Only a small number of people turned out for a Tea Party Express rally in Elko, Nevada. Photograph: Spencer Platt/Getty Images
The Tea Party movement has gained the image of an unstoppable wave of anger sweeping everything before it as it seeks to overthrow the Washington establishment. Well in Elko, Nevada, last night it looked a little less than that.
About 150 people turned up in an open field on a very chilly night to welcome the Tea Party Express, the bus tour that is crossing America in the run-up to next month's midterm elections. Most of the participants were in their sixties or above, and the event had more in common with a sedate charity gala than a political revolution.
The low turnout and lack of energy was puzzling as it came just four hours' drive after a rousing start to the bus tour in Reno, addressed by Sarah Palin.

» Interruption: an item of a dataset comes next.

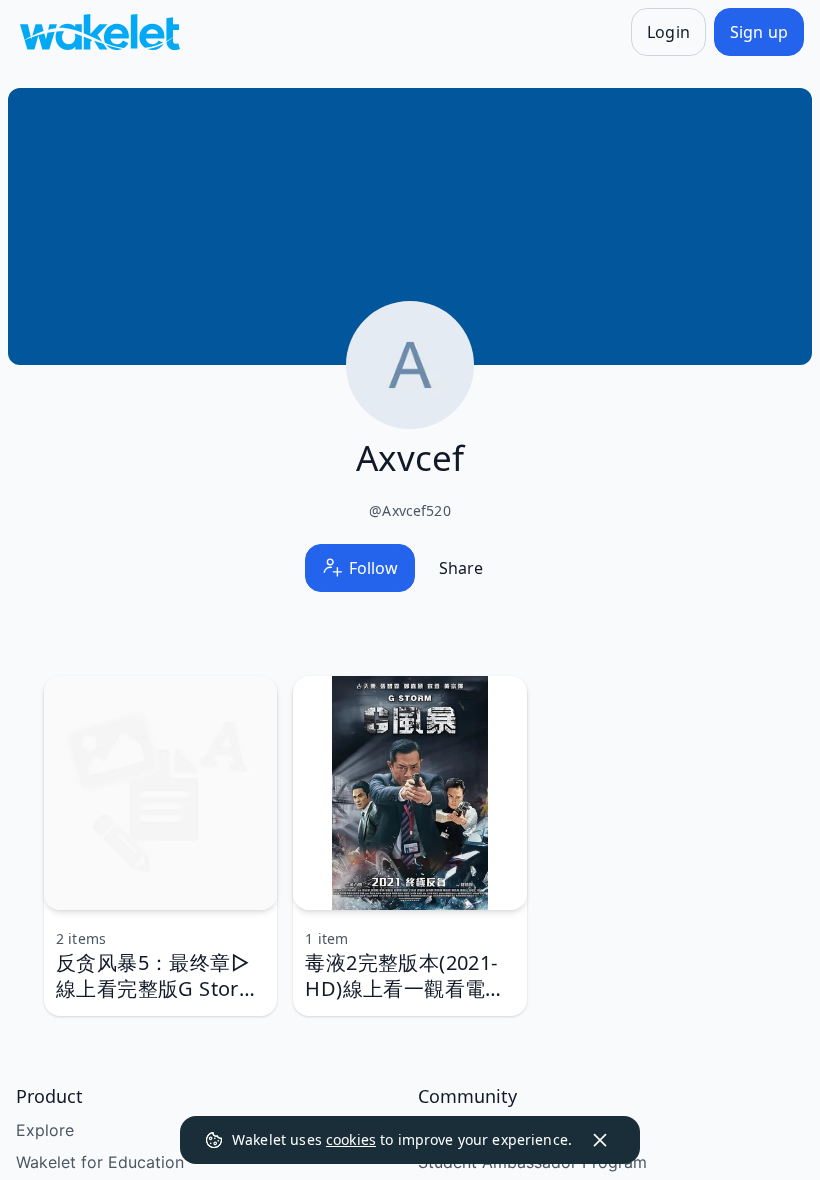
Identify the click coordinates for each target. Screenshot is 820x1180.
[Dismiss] (600, 1140)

I was lost for an explanation. This was after all the same state, the same battle to boot out Harry Reid, the local senator closely associated in Nevada with the big government spending habits of the Obama administration.
Then I talked to Tom Norris, an affable retired truck driver. The answer was pretty simple, he told me. The hunting season had just begun. Hunters and their families were out on the trail of elk (apparently no connection to the town's name) and deer.
"I'd have been gone myself if my ticket had come up," Norris said.
Ticket had come up?
"It's a lottery. Numbers are drawn and if yours comes up you can go hunting. It's a way to control the size of the shoot."
The other possible explanation for the poor turnout was that Elko is hurting slightly less than other parts of Nevada in the economic downturn. The unemployment rate here is less than 9%, compared with more than 14% for the state generally - the highest in the country.
Elko is traditionally a cowboy town, serving mile upon mile of ranches in all directions. But it also has a thriving mining industry, and of one metal in particular - gold.
With the slide of the dollar, gold has become ever stronger, and now stands at more than $1,300 (£827) an ounce. People have been moving in to Elko to work in its underground or surface gold mines.
Gold is also one of the great staples of the Tea Party movement. Glenn Beck speaks about it on his shows with almost reverential respect (but then he does get paid by one of America's largest gold dealers to do so).
Which is paradoxical. Gold is a Tea Party favourite, but here in Elko it has lifted the local spirits, perhaps rendering the populace less receptive to the movement's "knock 'em down" message.